* Objetivo 1: Segundo o texto sobre a BR-163, quantos quilômetros do trecho entre Santarém e a divisa com o Mato Grosso ainda estão em estrada de chão?
* Objetivo 2: Liste todos os estados brasileiros mencionados no texto sobre a BR-163.
* Objetivo 3: Reproduza o trecho do texto sobre a BR-163 que vai de "O Fantástico foi" até "Gregory Ferreira, caminhoneiro.", incluindo essas palavras.

Não é fácil construir na Amazônia. Abrir caminho na selva, com pouco tempo sem chuva para trabalhar o chão. Mas demorar 40 anos e ainda ter a estrada incompleta.

O Fantástico foi ao Norte do Brasil. A BR-163 é uma espinha dorsal, passando pelo centro do país, do Pará até o Rio Grande do Sul.

De Santarém até a divisa com o Mato Grosso, são 980 quilômetros. Mas, 460 quilômetros ainda estão em estrada de chão.

José Roberto Pereira, caminhoneiro: É muito, muito chão.
Fantástico: Que velocidade o senhor pega aí no chão?
José Roberto Pereira: A velocidade é 5 por hora, 10 por hora.Leva tempo até o caminhão sumir de vista.

“Tem muito transtorno a viagem. Falar que é uma viagem maravilhosa não é. É uma viagem bem dificultosa”, diz José Roberto Pereira.

Difícil se você carrega 20 toneladas de soja.

“Na época que não chove, na seca, é muita poeira. E na chuva é muita água, muito barro”, conta Gregory Ferreira, caminhoneiro.

São 12 trechos de obra. Um está sendo tocado pelo Exército. Como o resto do percurso, intercala asfalto e terra. Falta pavimentar 40 quilômetros. Mas vai demorar.

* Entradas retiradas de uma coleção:
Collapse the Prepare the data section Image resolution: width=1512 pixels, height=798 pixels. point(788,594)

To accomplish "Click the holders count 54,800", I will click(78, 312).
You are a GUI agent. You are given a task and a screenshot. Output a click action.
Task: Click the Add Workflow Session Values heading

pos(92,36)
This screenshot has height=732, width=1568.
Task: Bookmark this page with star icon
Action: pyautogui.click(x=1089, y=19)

* * *

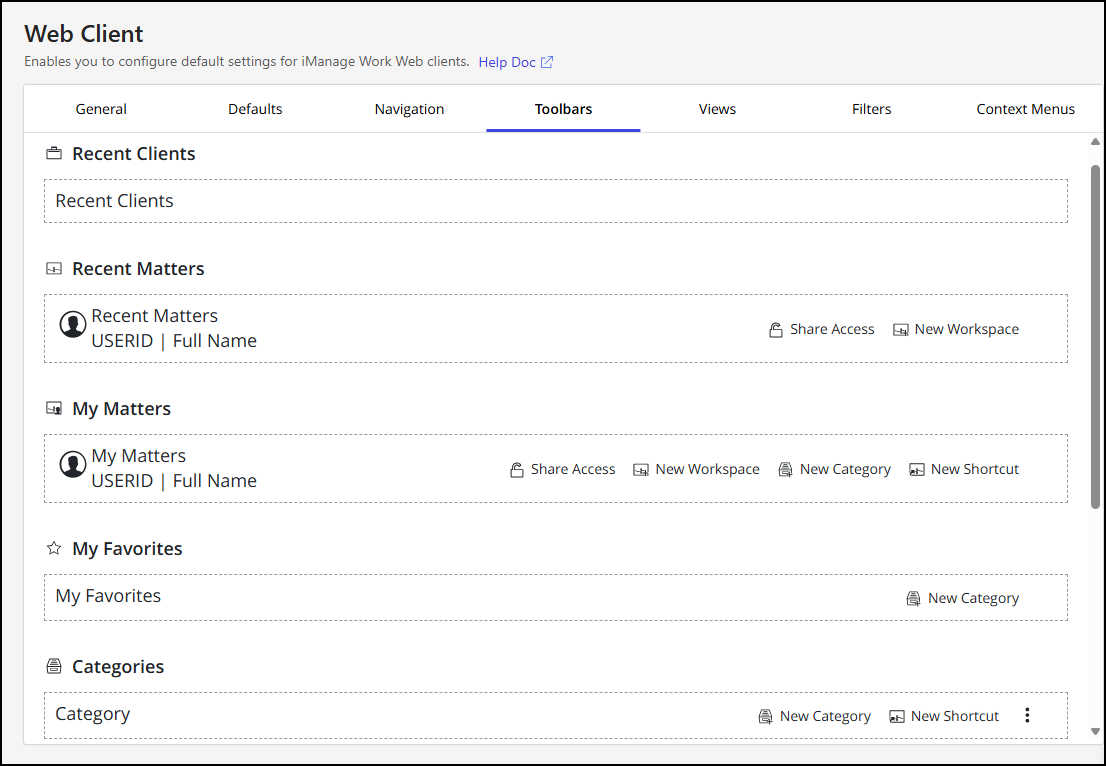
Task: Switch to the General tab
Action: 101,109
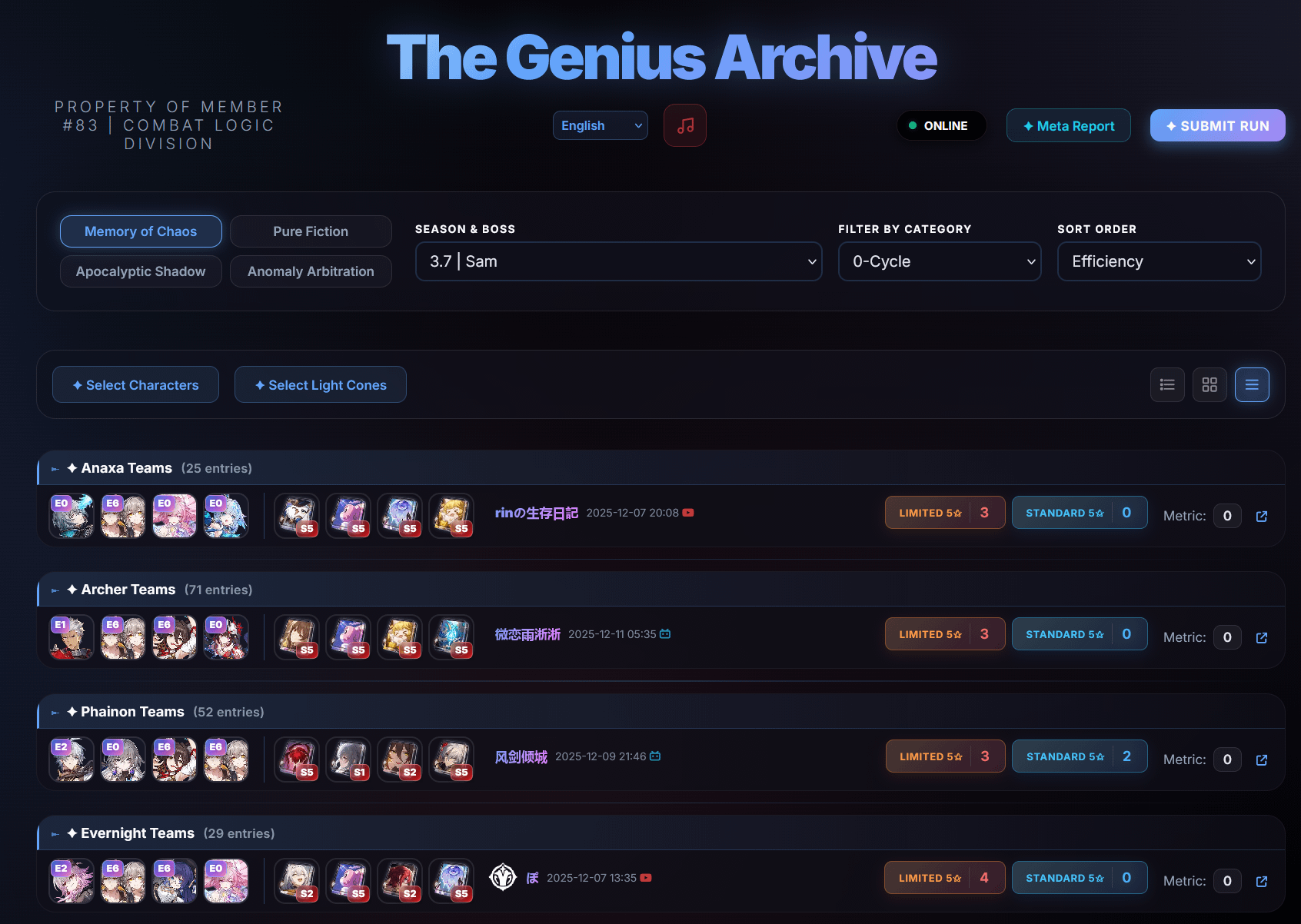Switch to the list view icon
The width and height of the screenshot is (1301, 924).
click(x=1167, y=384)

* Resposta final 1: 460 quilômetros.

* Resposta final 2: Pará, Rio Grande do Sul e Mato Grosso.

* Resposta final 3:
O Fantástico foi ao Norte do Brasil. A BR-163 é uma espinha dorsal, passando pelo centro do país, do Pará até o Rio Grande do Sul.

De Santarém até a divisa com o Mato Grosso, são 980 quilômetros. Mas, 460 quilômetros ainda estão em estrada de chão.

José Roberto Pereira, caminhoneiro: É muito, muito chão.
Fantástico: Que velocidade o senhor pega aí no chão?
José Roberto Pereira: A velocidade é 5 por hora, 10 por hora.Leva tempo até o caminhão sumir de vista.

“Tem muito transtorno a viagem. Falar que é uma viagem maravilhosa não é. É uma viagem bem dificultosa”, diz José Roberto Pereira.

Difícil se você carrega 20 toneladas de soja.

“Na época que não chove, na seca, é muita poeira. E na chuva é muita água, muito barro”, conta Gregory Ferreira, caminhoneiro.